Das Problem der Queer Studies scheint nach Lektüre der beiden Bände zu sein, dass sie zwar wortgewaltige und zutreffende, aber relativ abstrakte Gesellschaftskritik, etwa zur Bedeutung kultureller Politiken für die Durchsetzung neoliberaler sozio-ökonomischer Transformationen und damit neue und spannende Perspektiven bietet. Gleichzeitig verliert sie sich dann oftmals in kleinteiligen Aspekten, also dort, wo es dem malestream nicht weh tut.

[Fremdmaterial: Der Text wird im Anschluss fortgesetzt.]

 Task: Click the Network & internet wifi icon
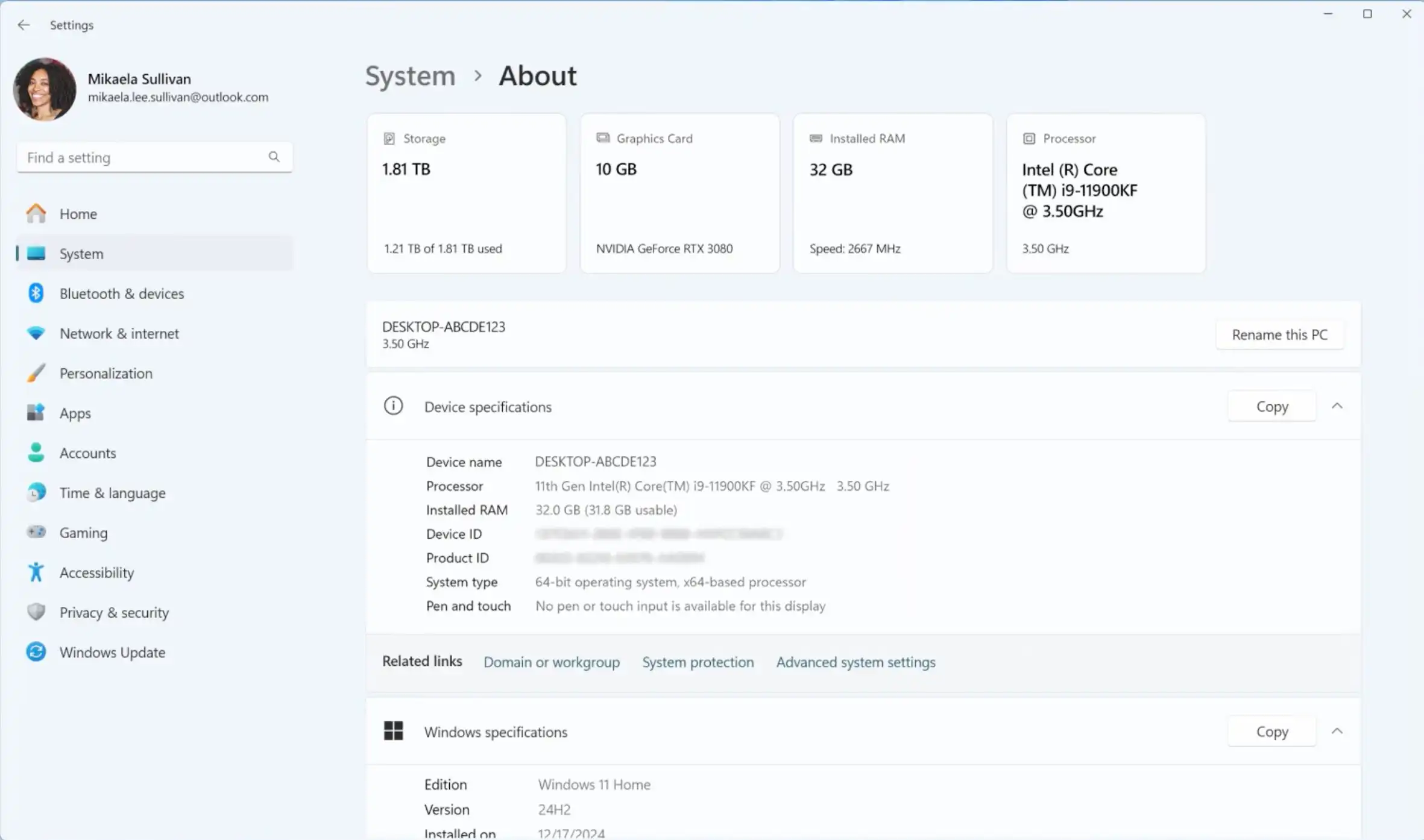point(36,333)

Wenn queer die Anfechtung von Geschlechterregimen mitermöglicht, bleibt zu beachten, dass queer auch ein Beharren auf der Anerkennung von Differenz ist, und dies mitten in einem postfordistischen Kapitalismus, der Differenz zu einer seiner neuen Leitideologen gemacht hat. Das Bonmot der neuen Frauenbewegung „Frauen brauchen nicht mehr Männer, die solidarisch mit Frauen, sondern mehr Männer, die unsolidarisch mit anderen Männern sind“ könnte insofern erweitert werden: Heteronormativitätskritik müsste sich auch, wenn nicht sogar vorrangig, gegen die hegemonialen Männlichkeiten richten, die die Gesellschaft immer noch strukturieren. Es wäre wünschenswert, wenn die Theorie der Intersektionalität einen weiteren Hebel für emanzipatorische Perspektiven bieten würde.
Bernd Hüttner
Andreas Kraß (Hrsg.): Queer Studies in Deutschland. Interdisziplinäre Beiträge zur kritischen Heteronormativitätsforschung, Berlin 2009, Trafo Verlag, 264 S., 29,80 € , ISBN 978-3-89626-725-2. – AG Queer Studies (Hrsg): Verqueerte Verhältnisse. Intersektionale, ökonomiekritische und strategische Interventionen; Hamburg 2009, Männerschwarm Verlag, 224 S., 16,00 € , ISBN 978-3-939542-40-7.
erschienen in Heft 2/2010 von FORUM Wissenschaft.